Task statement> Transcribe exactly the lines that begin the material and continue through the line containing "has height=554, width=860.". Leave out whatever follows.

Data for processing>

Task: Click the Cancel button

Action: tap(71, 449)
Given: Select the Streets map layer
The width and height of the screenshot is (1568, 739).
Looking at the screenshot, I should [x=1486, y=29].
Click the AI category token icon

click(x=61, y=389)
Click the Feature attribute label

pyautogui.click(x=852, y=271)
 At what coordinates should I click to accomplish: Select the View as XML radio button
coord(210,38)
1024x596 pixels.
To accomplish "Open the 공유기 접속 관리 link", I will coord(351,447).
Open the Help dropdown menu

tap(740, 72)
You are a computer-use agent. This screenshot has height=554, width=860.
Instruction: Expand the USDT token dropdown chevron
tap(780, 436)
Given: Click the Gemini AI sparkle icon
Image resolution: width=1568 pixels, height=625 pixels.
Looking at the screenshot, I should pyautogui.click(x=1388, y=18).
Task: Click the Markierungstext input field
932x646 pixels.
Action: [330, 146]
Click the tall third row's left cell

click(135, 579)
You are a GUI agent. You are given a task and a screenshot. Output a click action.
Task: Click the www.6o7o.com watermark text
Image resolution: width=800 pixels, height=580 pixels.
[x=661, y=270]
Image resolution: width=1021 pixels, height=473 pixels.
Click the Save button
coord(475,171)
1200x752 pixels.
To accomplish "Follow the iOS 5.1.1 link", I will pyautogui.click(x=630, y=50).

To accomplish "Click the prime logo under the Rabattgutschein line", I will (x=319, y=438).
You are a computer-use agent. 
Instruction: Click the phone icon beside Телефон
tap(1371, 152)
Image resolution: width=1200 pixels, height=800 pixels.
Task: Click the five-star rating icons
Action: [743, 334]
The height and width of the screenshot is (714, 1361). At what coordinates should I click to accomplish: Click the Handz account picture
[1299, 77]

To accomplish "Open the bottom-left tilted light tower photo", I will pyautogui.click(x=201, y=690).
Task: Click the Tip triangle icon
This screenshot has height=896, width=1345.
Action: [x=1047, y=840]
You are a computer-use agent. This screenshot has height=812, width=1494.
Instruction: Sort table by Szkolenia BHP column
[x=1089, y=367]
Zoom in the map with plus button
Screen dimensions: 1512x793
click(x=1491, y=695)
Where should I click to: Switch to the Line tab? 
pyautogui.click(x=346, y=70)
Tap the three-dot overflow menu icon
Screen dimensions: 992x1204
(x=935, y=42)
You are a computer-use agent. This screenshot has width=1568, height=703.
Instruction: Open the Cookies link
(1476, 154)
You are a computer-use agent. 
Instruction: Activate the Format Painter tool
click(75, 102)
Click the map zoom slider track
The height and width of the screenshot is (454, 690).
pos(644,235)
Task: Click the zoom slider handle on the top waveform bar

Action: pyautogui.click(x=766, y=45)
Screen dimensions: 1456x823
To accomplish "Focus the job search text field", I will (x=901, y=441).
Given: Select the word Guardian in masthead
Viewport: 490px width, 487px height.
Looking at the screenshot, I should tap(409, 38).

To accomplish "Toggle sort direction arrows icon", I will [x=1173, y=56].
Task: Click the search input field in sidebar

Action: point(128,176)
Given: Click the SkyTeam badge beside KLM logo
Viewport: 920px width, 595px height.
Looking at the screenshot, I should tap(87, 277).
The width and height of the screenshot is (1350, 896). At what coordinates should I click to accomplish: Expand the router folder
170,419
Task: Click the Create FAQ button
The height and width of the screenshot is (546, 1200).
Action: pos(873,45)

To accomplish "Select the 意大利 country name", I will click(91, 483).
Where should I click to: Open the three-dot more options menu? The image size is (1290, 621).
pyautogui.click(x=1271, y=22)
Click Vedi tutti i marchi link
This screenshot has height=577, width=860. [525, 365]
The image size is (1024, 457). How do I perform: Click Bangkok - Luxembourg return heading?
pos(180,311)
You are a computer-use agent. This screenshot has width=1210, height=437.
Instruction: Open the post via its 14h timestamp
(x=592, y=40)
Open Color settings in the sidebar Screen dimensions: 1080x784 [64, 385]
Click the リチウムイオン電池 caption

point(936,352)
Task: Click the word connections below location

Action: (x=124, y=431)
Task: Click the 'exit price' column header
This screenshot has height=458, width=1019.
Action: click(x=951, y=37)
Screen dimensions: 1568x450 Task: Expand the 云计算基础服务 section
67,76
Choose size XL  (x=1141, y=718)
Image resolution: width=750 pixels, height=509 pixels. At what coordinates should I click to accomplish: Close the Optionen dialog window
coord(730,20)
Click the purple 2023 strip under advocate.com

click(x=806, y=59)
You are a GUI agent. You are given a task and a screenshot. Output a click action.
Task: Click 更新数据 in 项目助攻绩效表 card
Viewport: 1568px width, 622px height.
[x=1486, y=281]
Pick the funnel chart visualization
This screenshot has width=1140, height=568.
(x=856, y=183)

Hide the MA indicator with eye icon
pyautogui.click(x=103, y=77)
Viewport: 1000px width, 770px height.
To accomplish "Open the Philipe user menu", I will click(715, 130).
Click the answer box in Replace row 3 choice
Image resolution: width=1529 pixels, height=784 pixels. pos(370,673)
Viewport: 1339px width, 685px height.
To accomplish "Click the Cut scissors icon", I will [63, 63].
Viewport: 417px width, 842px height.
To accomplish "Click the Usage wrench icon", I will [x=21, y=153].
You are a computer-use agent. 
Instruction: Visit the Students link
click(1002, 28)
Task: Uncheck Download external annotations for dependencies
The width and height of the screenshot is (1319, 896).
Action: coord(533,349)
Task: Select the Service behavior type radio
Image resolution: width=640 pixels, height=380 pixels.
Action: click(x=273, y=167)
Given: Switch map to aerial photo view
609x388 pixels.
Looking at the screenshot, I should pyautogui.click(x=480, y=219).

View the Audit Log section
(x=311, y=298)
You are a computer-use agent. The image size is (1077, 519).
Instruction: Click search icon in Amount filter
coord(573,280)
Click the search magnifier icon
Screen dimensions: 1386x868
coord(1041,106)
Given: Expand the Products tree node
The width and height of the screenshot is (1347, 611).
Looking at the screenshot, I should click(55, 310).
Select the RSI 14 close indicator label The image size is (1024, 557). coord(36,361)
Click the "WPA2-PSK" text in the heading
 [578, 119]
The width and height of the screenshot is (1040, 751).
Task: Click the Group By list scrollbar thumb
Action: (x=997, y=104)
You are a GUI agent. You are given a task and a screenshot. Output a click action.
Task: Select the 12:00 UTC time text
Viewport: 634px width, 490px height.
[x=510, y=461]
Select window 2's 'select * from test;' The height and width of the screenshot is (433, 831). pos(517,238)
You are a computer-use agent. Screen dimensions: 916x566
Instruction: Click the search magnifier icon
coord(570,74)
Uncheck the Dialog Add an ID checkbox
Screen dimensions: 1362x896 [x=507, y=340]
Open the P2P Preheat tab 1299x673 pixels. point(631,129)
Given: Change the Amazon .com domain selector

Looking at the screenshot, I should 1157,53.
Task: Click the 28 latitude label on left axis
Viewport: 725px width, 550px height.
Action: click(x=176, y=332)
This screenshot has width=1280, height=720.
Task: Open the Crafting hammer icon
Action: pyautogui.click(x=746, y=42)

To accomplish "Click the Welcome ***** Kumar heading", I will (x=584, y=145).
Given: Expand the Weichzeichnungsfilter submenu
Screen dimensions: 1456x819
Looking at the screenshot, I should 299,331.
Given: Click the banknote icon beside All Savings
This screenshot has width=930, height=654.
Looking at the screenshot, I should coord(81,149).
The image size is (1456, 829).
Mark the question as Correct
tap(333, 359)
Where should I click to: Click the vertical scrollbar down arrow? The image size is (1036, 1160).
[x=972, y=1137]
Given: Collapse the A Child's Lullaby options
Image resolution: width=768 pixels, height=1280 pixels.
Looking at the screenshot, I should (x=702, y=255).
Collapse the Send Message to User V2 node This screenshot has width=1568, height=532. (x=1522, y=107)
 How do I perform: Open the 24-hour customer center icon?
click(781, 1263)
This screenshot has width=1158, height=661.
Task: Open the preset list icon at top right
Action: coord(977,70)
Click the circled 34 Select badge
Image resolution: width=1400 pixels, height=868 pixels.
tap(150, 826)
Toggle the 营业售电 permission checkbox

Solution for this task>
Task: Click the Cancel button

Action: tap(71, 449)
Given: Select the Streets map layer
The width and height of the screenshot is (1568, 739).
Looking at the screenshot, I should [x=1486, y=29].
Click the AI category token icon

click(x=61, y=389)
Click the Feature attribute label

pyautogui.click(x=852, y=271)
 At what coordinates should I click to accomplish: Select the View as XML radio button
coord(210,38)
1024x596 pixels.
To accomplish "Open the 공유기 접속 관리 link", I will coord(351,447).
Open the Help dropdown menu

tap(740, 72)
You are a computer-use agent. This screenshot has height=554, width=860.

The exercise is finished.